** DATA UNDER STUDY follows **
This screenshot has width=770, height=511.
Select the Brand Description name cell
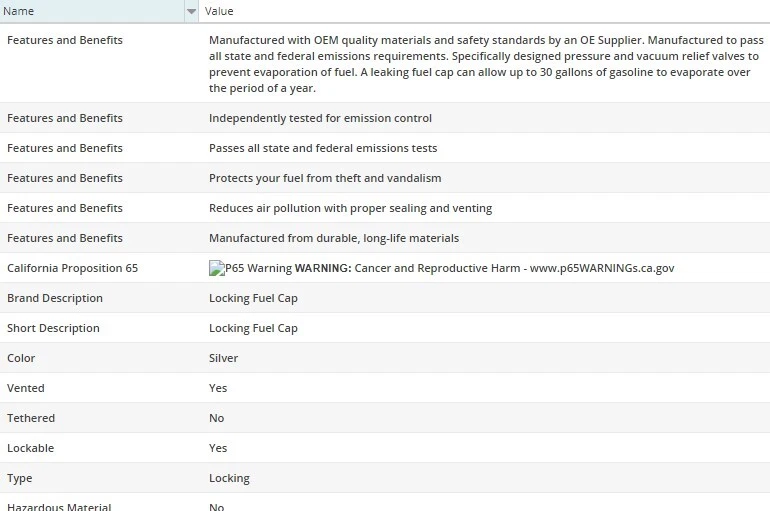point(55,298)
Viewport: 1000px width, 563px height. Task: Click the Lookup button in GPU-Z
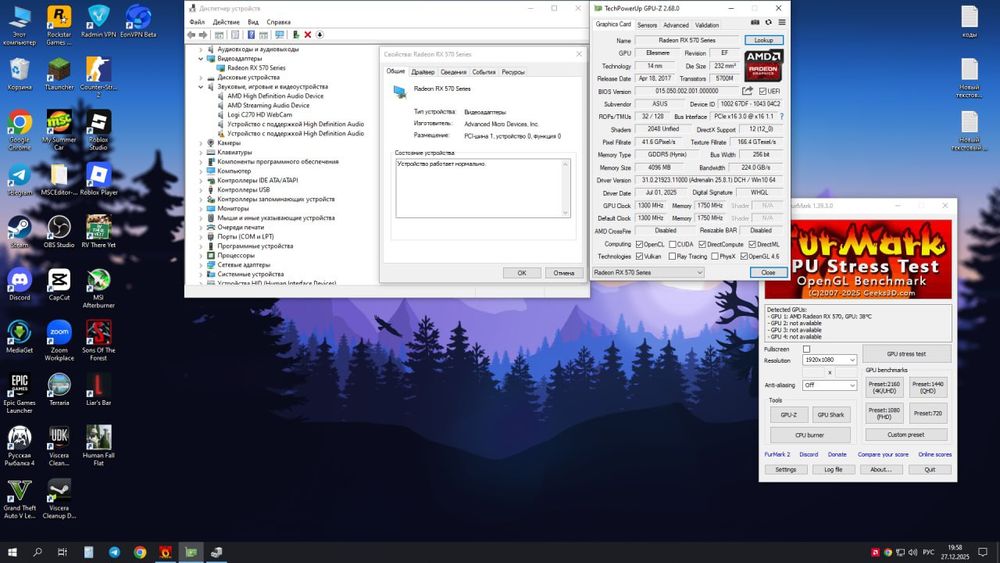click(764, 40)
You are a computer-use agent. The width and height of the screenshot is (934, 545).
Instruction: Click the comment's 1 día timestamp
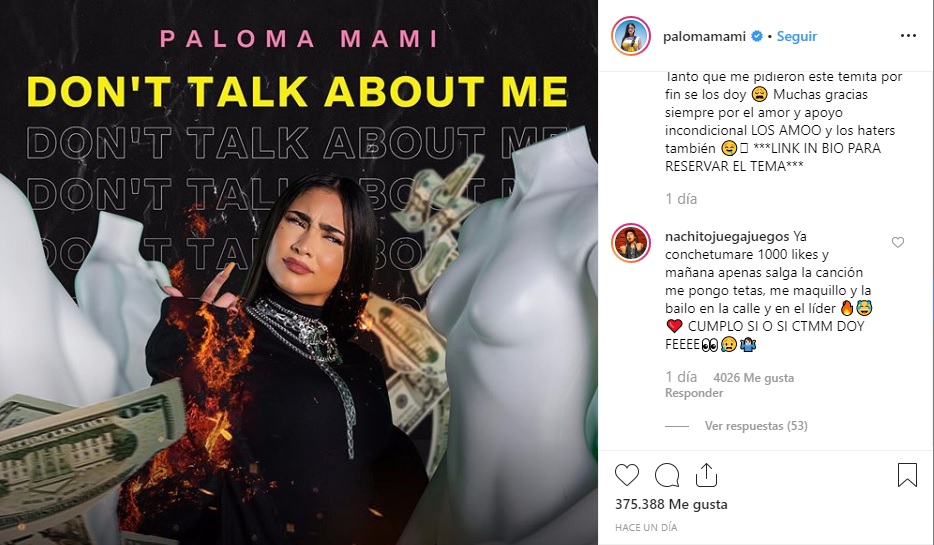pyautogui.click(x=681, y=377)
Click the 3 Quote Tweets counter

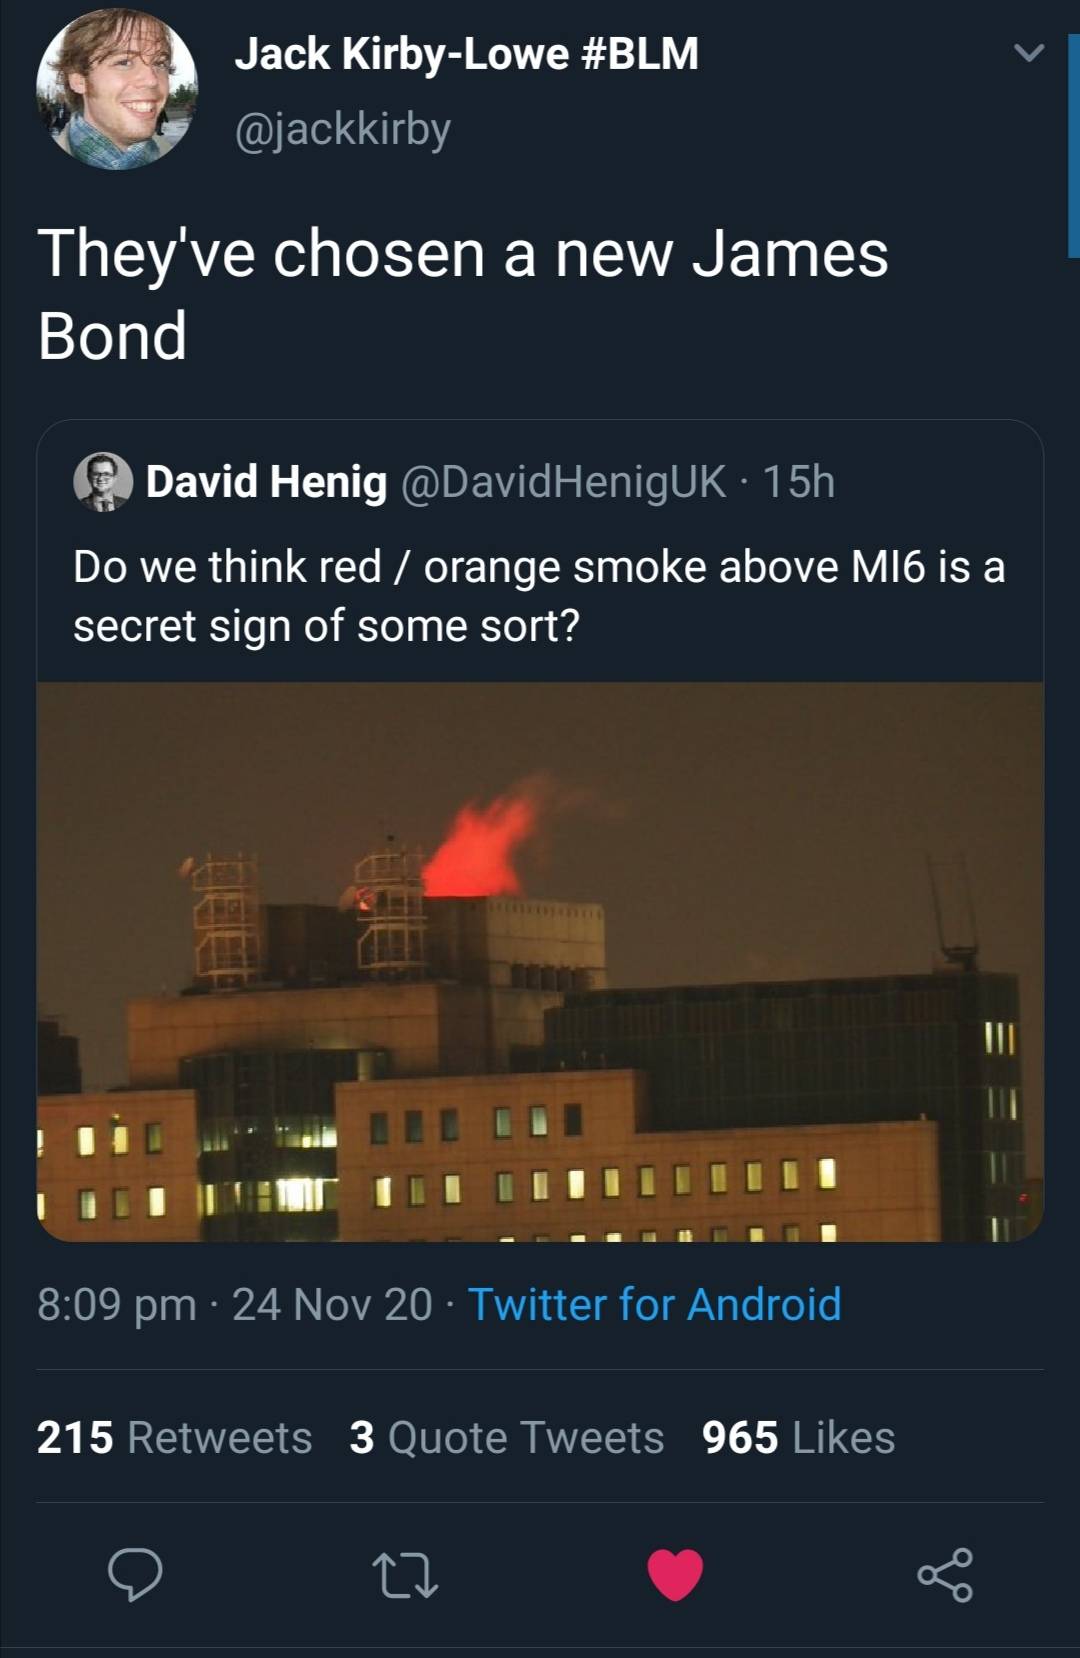[505, 1437]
** End of DATA UNDER STUDY **
WORK REQUEST: In the entries above, find the line containing "Select the Brand Description name cell" and the line containing "You are a computer-use", then copy both and every line between them exactly, without any picture.

SOLUTION TO THE PROBLEM:
Select the Brand Description name cell
point(55,298)
Viewport: 1000px width, 563px height. Task: Click the Lookup button in GPU-Z
click(764, 40)
You are a computer-use agent. The width and height of the screenshot is (934, 545).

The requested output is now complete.